I am that wishy washy one, or I can be. So frustrated with Tango last Saturday, I was after him the whole time, but I also realise that there’s something I should have done beforehand, or [danger! danger!] been to ‘make’ it go better. I talked to Nikki about Tango the other night— I had some wacky notion that maybe Tango needed his eye testing done, that maybe the sunlight/shadow thing had to do with some ocular disorder. What the solution to that would be, I had no idea, and immediately pictured the big chestnut sporting wraparound Oakleys. Anyway: we’re really talking about boundaries here, aren’t we? And haven’t we strayed effortlessly into the very arena I was scoffing at?
All I really meant to do, when I came up with today’s headline, was tell a simple story about Charlie. I struggle with Charlie [I really ought to get back up there, soon] and the last time I had him, we were trotting over poles, and trotting with Charlie is like being tossed up and down, lightly, but tossed nevertheless, like you’re lying in the middle of a sheet held by four people and they’re bouncing you up and down. There’s a terrible weightlessness in the rise, on Charlie, and it feels even worse going over poles. So we’re approaching the poles and for the first time ever on the back of a horse, I space out. I stop paying attention. I drift off.
And Charlie stopped. Stopped dead.
Emma started hollering, and I was… I kind of laughed, and I said, straightaway, ‘It’s my fault, my fault!’ Because of course it was. And Charlie knew it, knew I’d essentially disappeared, and handled it the best way he knew: stop. Not going anywhere ’til you’re there, Missy. Isn’t that amazing?
Right, so: there’s boundaries, there’s assertiveness, there’s patience, there’s present-momentness, there’s working through difficulites and power struggles, there’s acceptance and joy and contrition and love, not to mention getting a stronger leg and doing shagging sit-ups and balance and timing. No time for daydreaming, then. Except maybe during the sit ups.
Love it! My horses can feel me disappear too, if I head off daydreaming on a ride. I only have one that I feel completely comfortable doing that on when meandering down the trail, the others I have to keep an eye on.
You write so well. I love the image of the sheet and being tossed up into the air.

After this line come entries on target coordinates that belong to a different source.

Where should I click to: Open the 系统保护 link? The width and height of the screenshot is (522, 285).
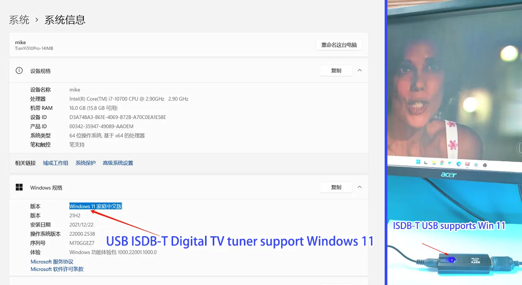pyautogui.click(x=85, y=163)
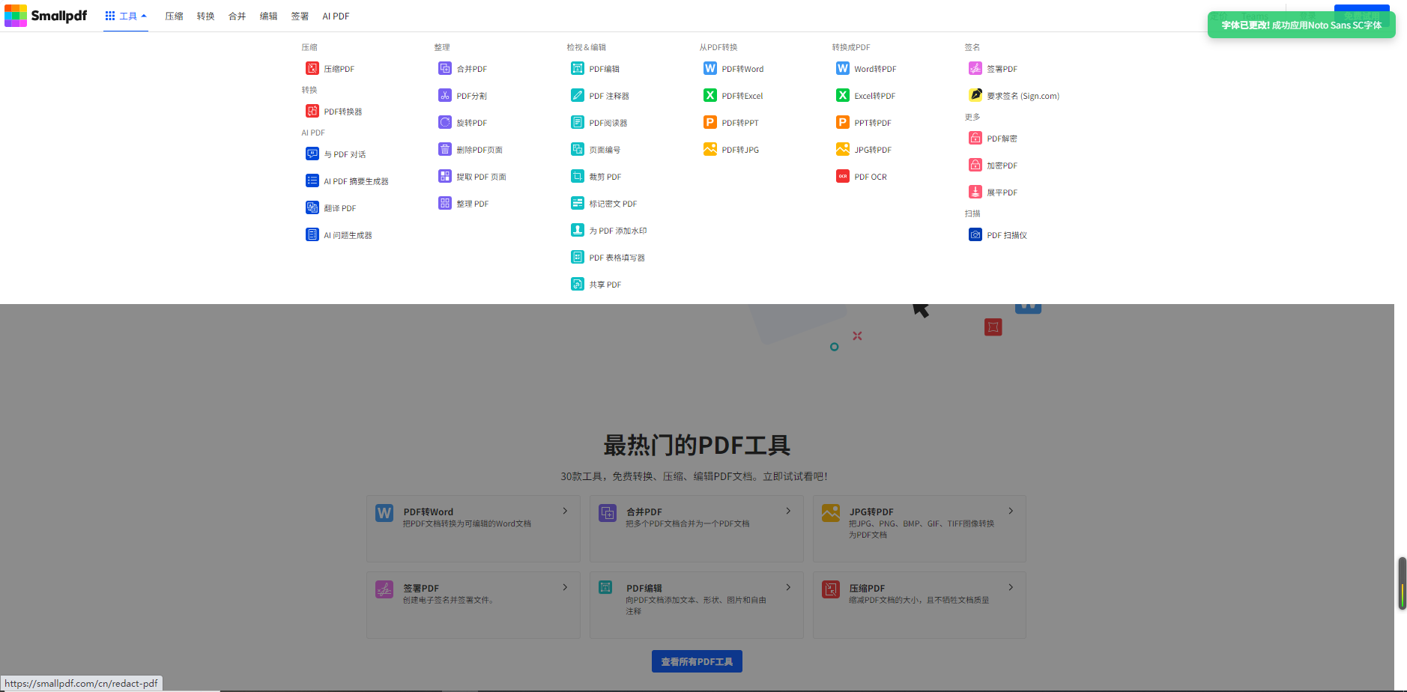This screenshot has height=692, width=1407.
Task: Open the 标记密文 PDF link
Action: pos(612,204)
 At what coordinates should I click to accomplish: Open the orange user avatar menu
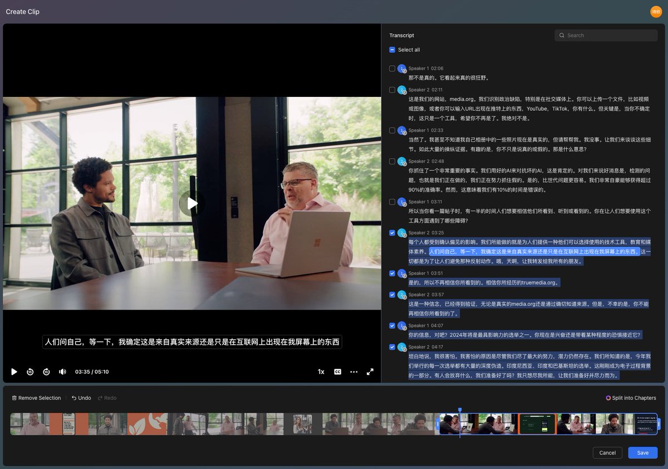click(656, 11)

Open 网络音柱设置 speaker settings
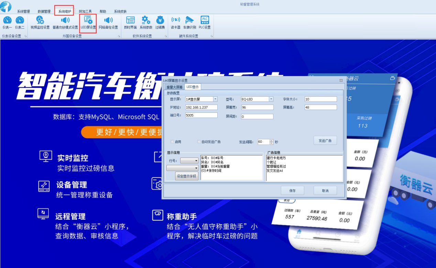pyautogui.click(x=108, y=22)
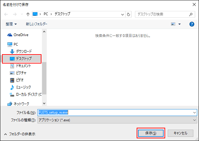Click the デスクトップの検索 search box
The width and height of the screenshot is (199, 141).
click(x=161, y=15)
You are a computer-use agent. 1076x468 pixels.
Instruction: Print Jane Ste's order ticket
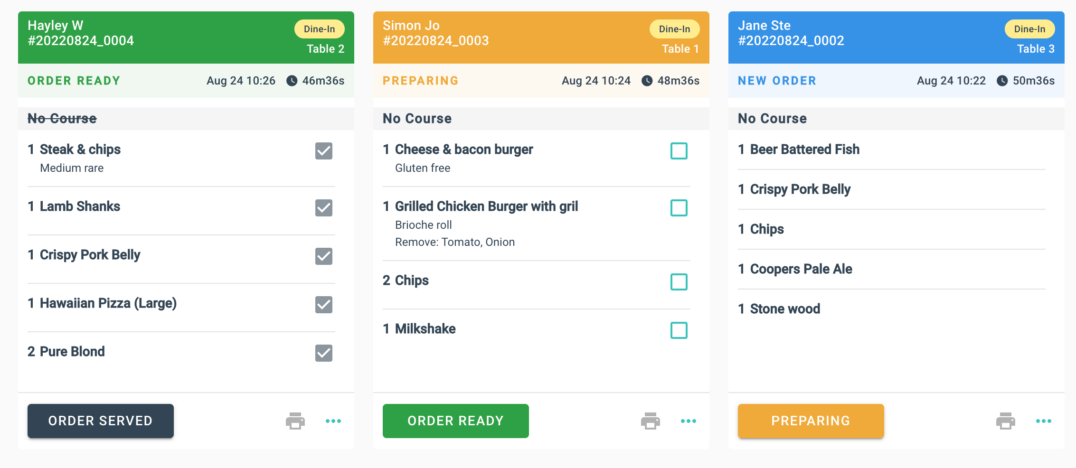pyautogui.click(x=1005, y=421)
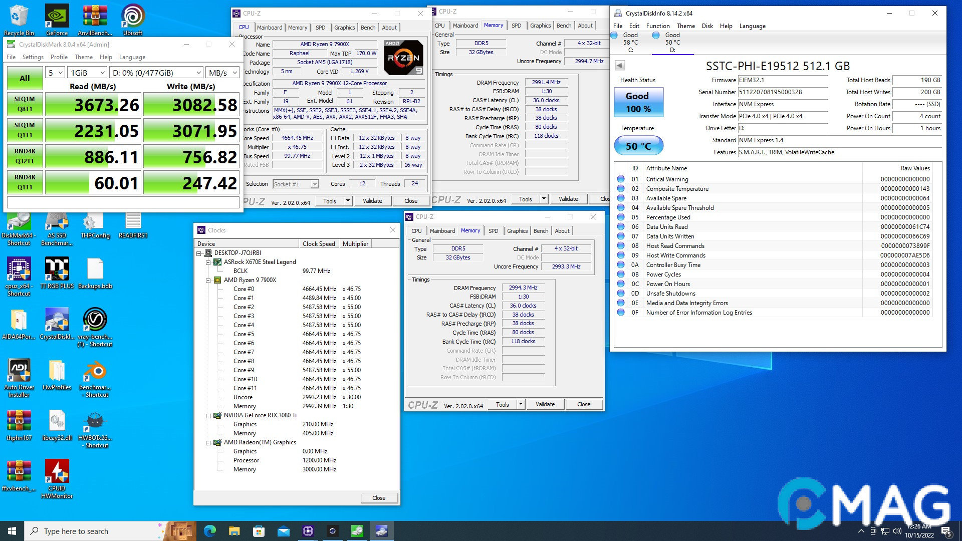
Task: Switch to the SPD tab in CPU-Z
Action: point(320,28)
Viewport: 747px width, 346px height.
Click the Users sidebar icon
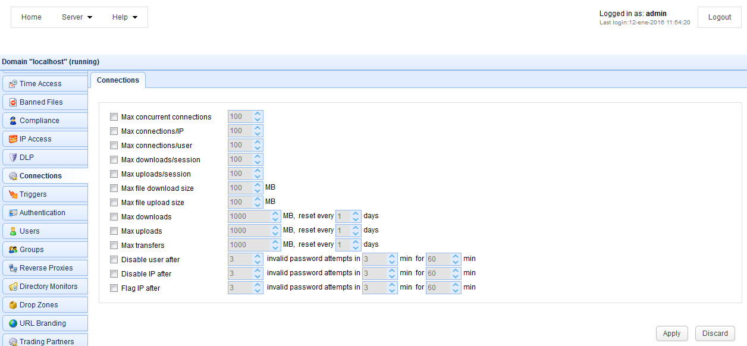pyautogui.click(x=12, y=231)
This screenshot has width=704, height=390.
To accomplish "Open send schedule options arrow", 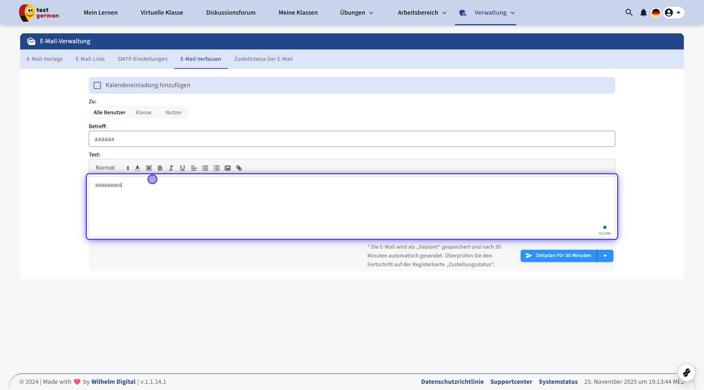I will [x=605, y=256].
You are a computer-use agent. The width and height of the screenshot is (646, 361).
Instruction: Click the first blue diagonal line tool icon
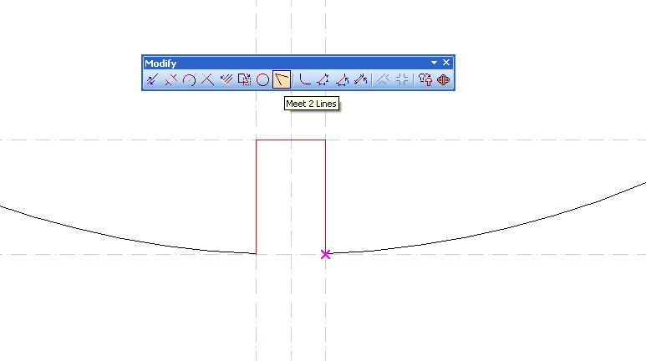click(152, 80)
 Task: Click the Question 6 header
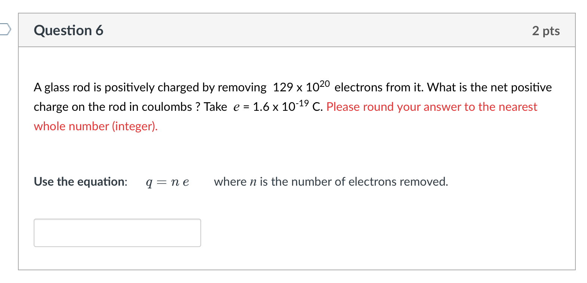68,30
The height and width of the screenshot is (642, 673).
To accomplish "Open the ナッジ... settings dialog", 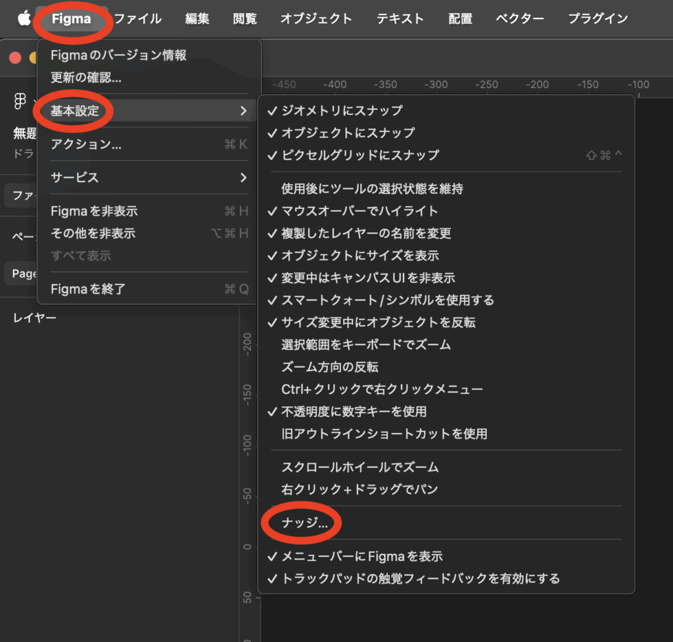I will click(x=304, y=524).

I made the mistake of thinking that riding could be a time for me to forget everything — I found out immediately that I had to be “in the moment” every single moment, or something was bound to go wrong, even on the lesson horses. Or, perhaps especially on the lesson horses, they know when the person in the saddle doesn’t know what they are doing and will react accordingly. I’ve had my mount stop too, when she couldn’t figure out what the heck they were supposed to be doing. I still scoff at the mystical attributes that people give to horses. Like any other relationship, you’ll get out of it what you put into it.